Server - Cache
Lavender Data caches yielded samples/batches to avoid redundant processing.
Cache Key
The cache key is a combination of the hashed iteration parameters and the indices of the samples/batches.
def hash(o: object) -> str: return hashlib.sha256(json.dumps(o).encode("utf-8")).hexdigest()
iteration_hash = hash({ "dataset_id": iteration.dataset.id, "batch_size": iteration.batch_size, "shardsets": [s.id for s in iteration.shardsets], "collater": iteration.collater, "filters": iteration.filters, "preprocessors": iteration.preprocessors,})
cache_key = hash({ "iteration_hash": iteration_hash, "indices": indices,})
Please refer to the source code for more details.
TTL
Cache entries are deleted after a certain time to live (TTL).
You can set the TTL with the LAVENDER_DATA_BATCH_CACHE_TTL
environment variable, in seconds.
export LAVENDER_DATA_BATCH_CACHE_TTL=300 # 300 seconds
Default value is 5 minutes (300 seconds).
Ignoring Cache
You can ignore caches and reprocess the data by setting the no_cache
parameter to True
on creating the iteration instance.
iteration = Iteration.from_dataset( dataset_id=dataset.id, shardsets=[shardset.id], no_cache=True,)
Cache location
Cache is stored in the memory of the server by default.

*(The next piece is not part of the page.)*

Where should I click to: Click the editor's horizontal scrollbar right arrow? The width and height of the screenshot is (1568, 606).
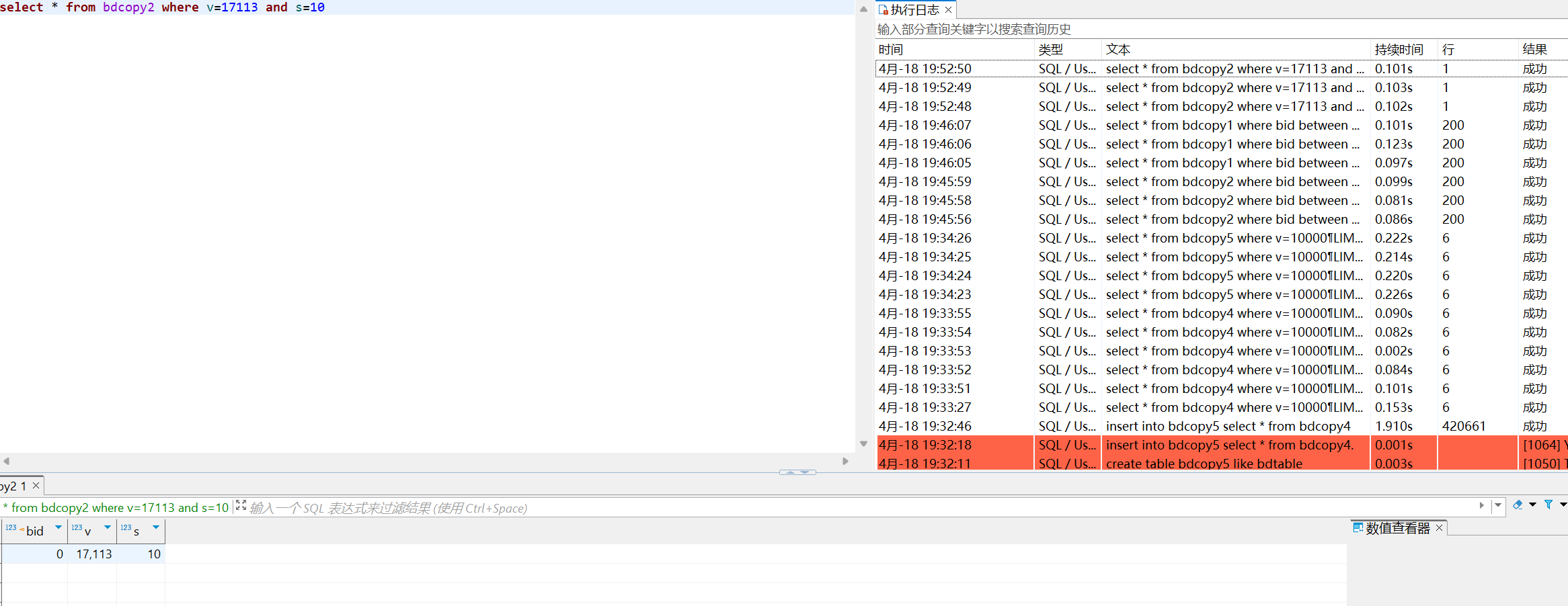coord(845,461)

To support prefetching from the client side, caching can not be disabled. If you want to scale out the server to multiple machines or processes, you can use Redis as a cache backend.
Install the redis
extra and set LAVENDER_DATA_REDIS_URL
environment variable to the desired Redis URL.
pip install lavender-data[redis]
export LAVENDER_DATA_REDIS_URL=redis://localhost:6379/0
If the server does not have enough memory, consider using Redis or setting a smaller TTL.